*** Begin section ***

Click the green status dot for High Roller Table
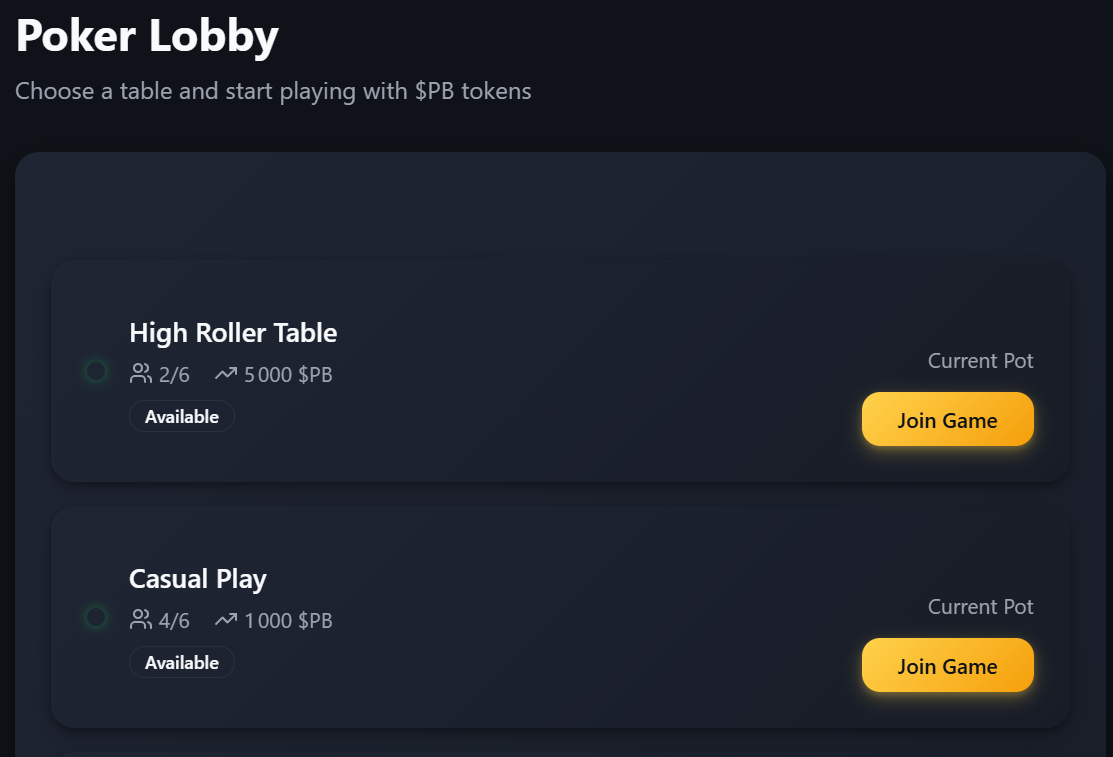Image resolution: width=1113 pixels, height=757 pixels. point(96,371)
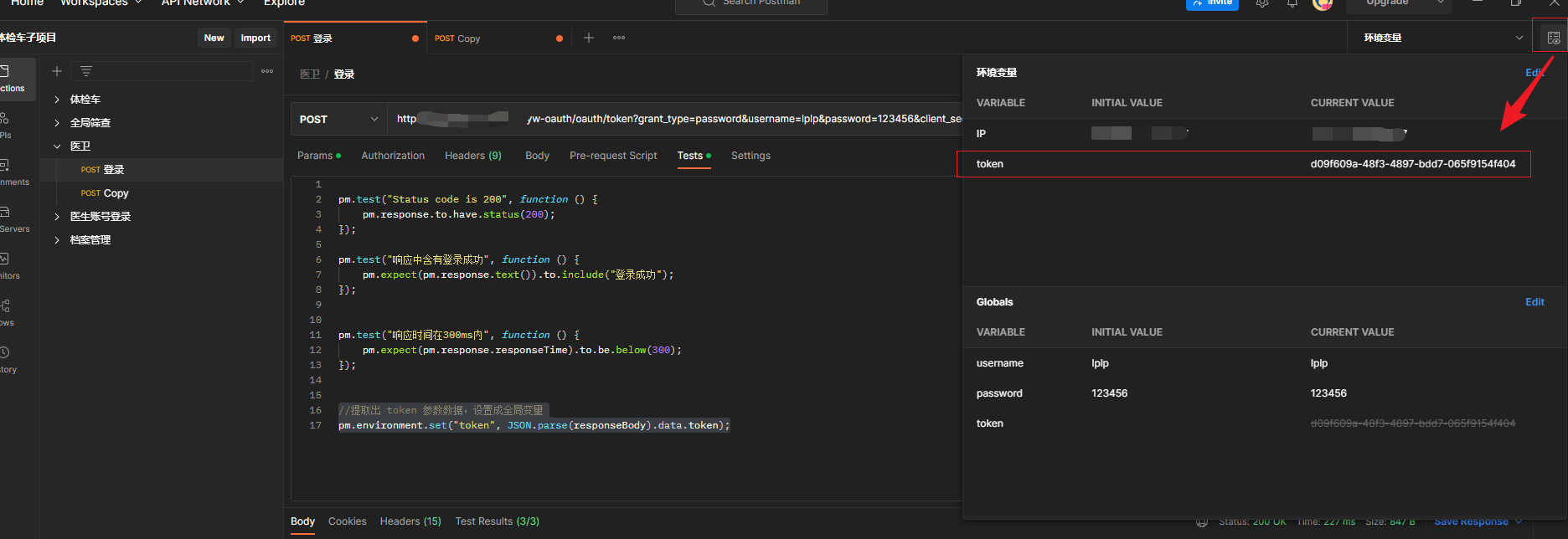Open the environment quick look icon
Viewport: 1568px width, 539px height.
(x=1553, y=38)
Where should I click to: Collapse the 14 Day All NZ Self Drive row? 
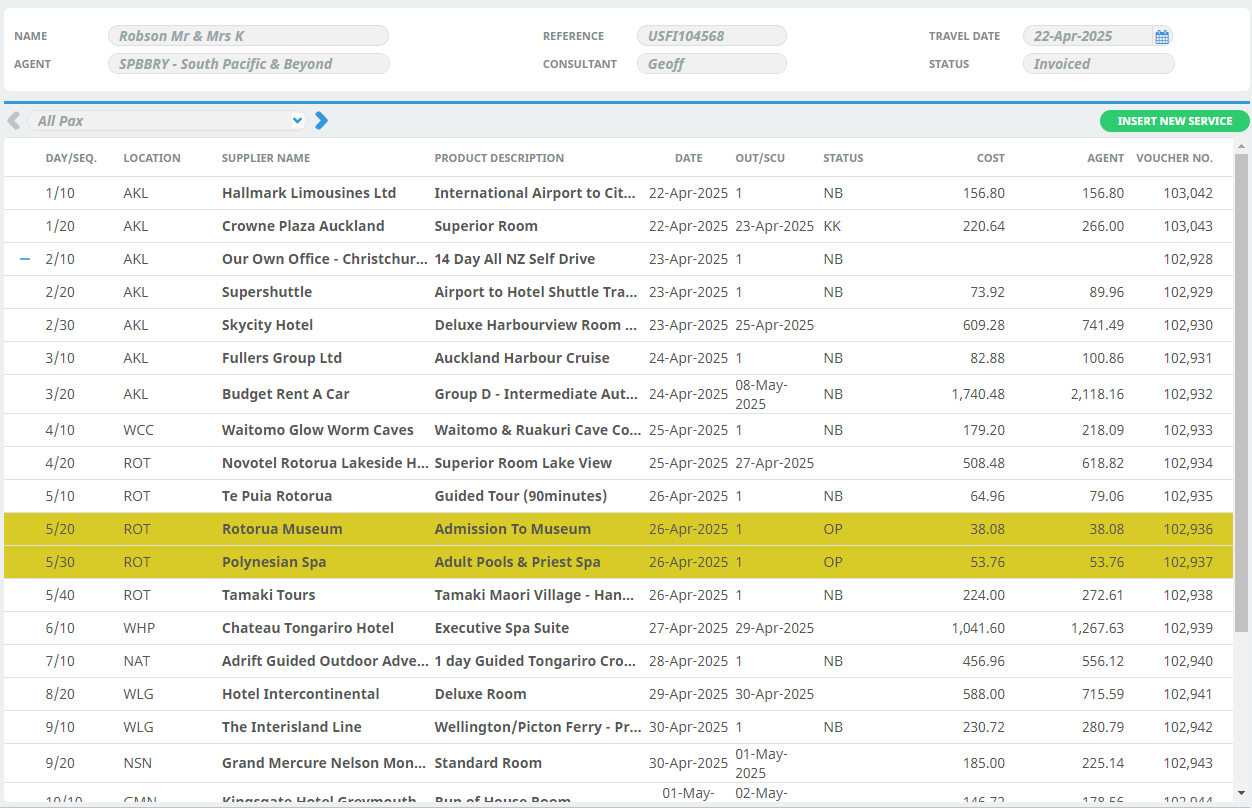[25, 259]
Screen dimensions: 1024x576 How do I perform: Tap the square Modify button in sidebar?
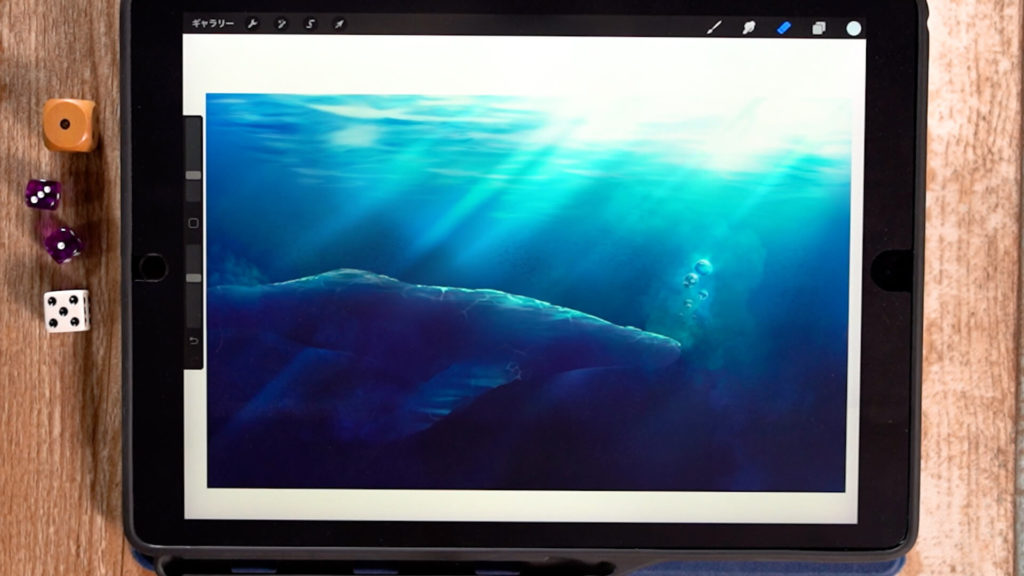pyautogui.click(x=193, y=223)
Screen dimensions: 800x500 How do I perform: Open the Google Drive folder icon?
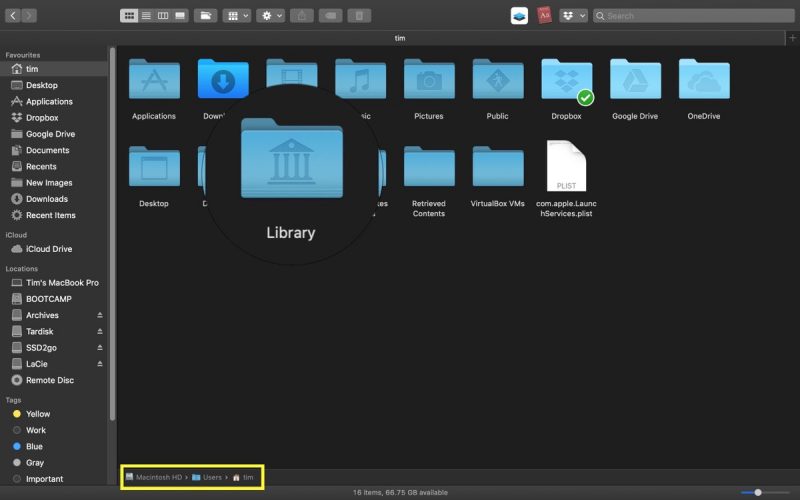(x=635, y=80)
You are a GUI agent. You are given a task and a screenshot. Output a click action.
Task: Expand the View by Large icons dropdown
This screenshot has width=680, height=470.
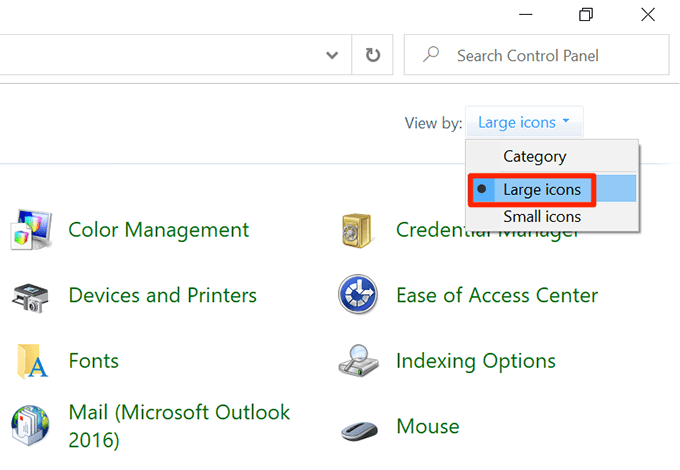click(x=524, y=123)
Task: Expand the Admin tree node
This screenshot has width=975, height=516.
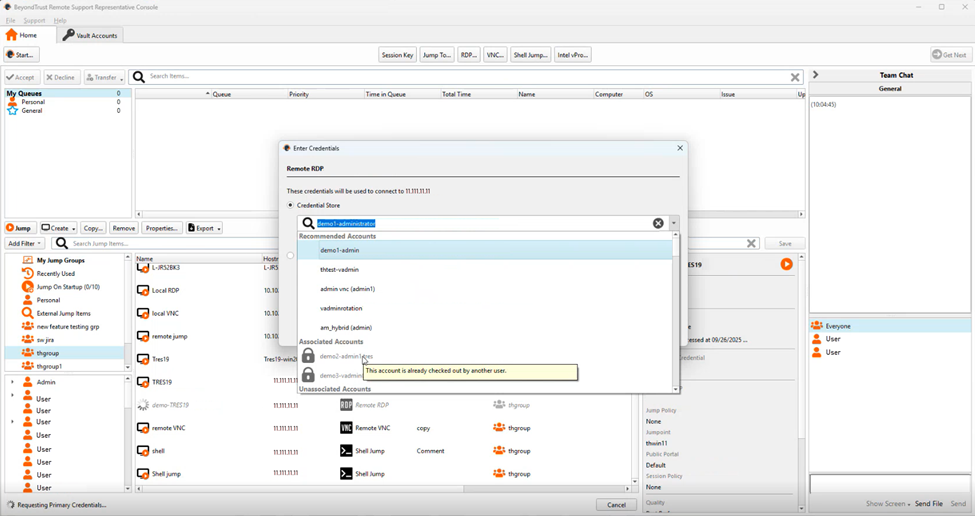Action: point(12,382)
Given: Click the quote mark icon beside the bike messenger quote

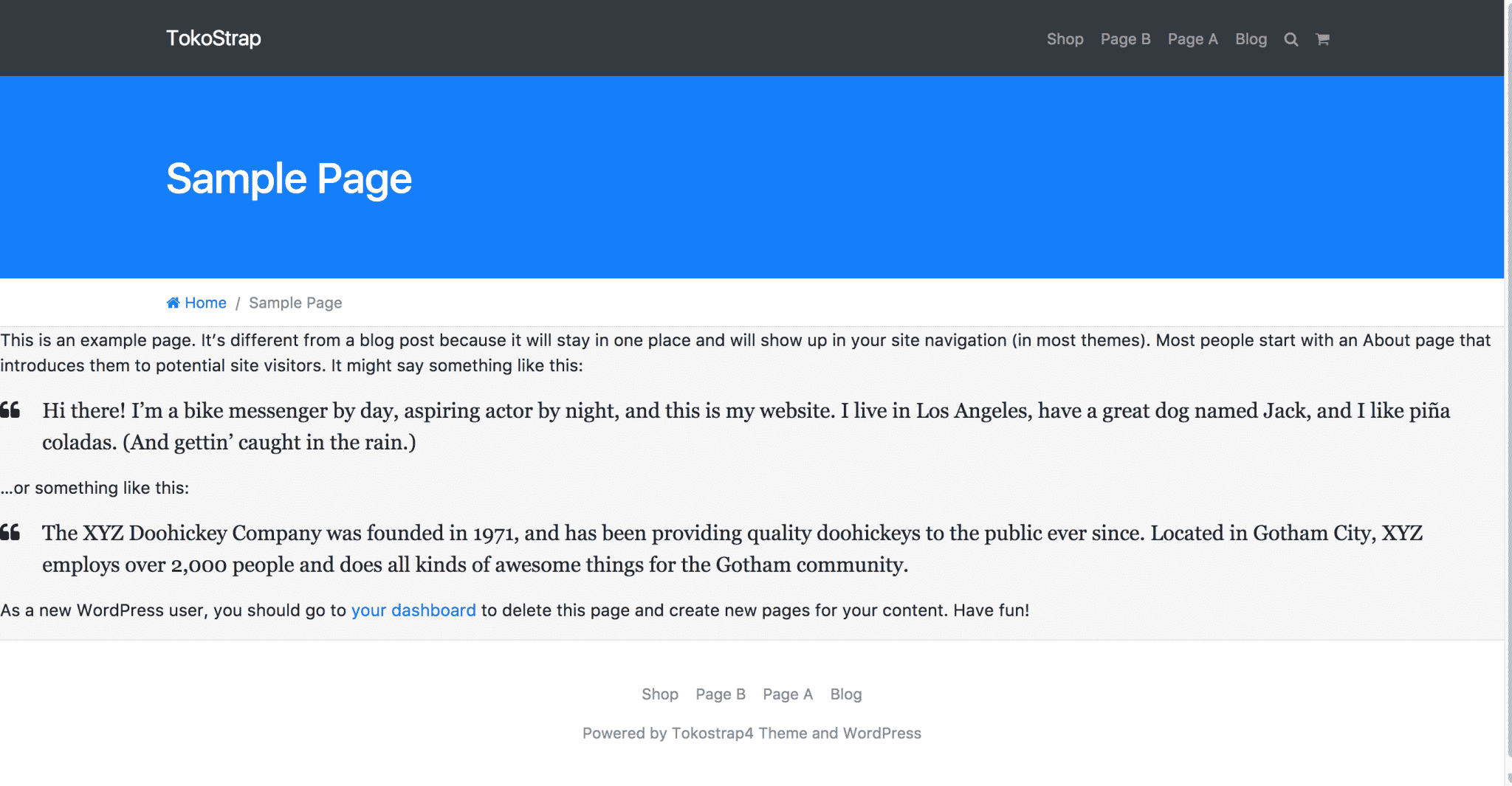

*** End section ***

DIRECTIONS FOR THIS TASK:
From first line to last, return the records verbatim without their pictures.

TASK RESPONSE:
Click the green status dot for High Roller Table
Image resolution: width=1113 pixels, height=757 pixels. point(96,371)
Open the environment quick look icon
Viewport: 1568px width, 539px height.
(x=1553, y=38)
Where should I click to: Collapse the 14 Day All NZ Self Drive row? 
[25, 259]
Screen dimensions: 1024x576 How do I perform: Tap the square Modify button in sidebar?
pyautogui.click(x=193, y=223)
Screen dimensions: 800x500 How do I perform: Open the Google Drive folder icon?
(x=635, y=80)
You are a GUI agent. You are given a task and a screenshot. Output a click action.
Task: Expand the View by Large icons dropdown
This screenshot has width=680, height=470.
click(x=524, y=123)
Task: Expand the Admin tree node
This screenshot has width=975, height=516.
Action: point(12,382)
Given: Click the quote mark icon beside the bike messenger quote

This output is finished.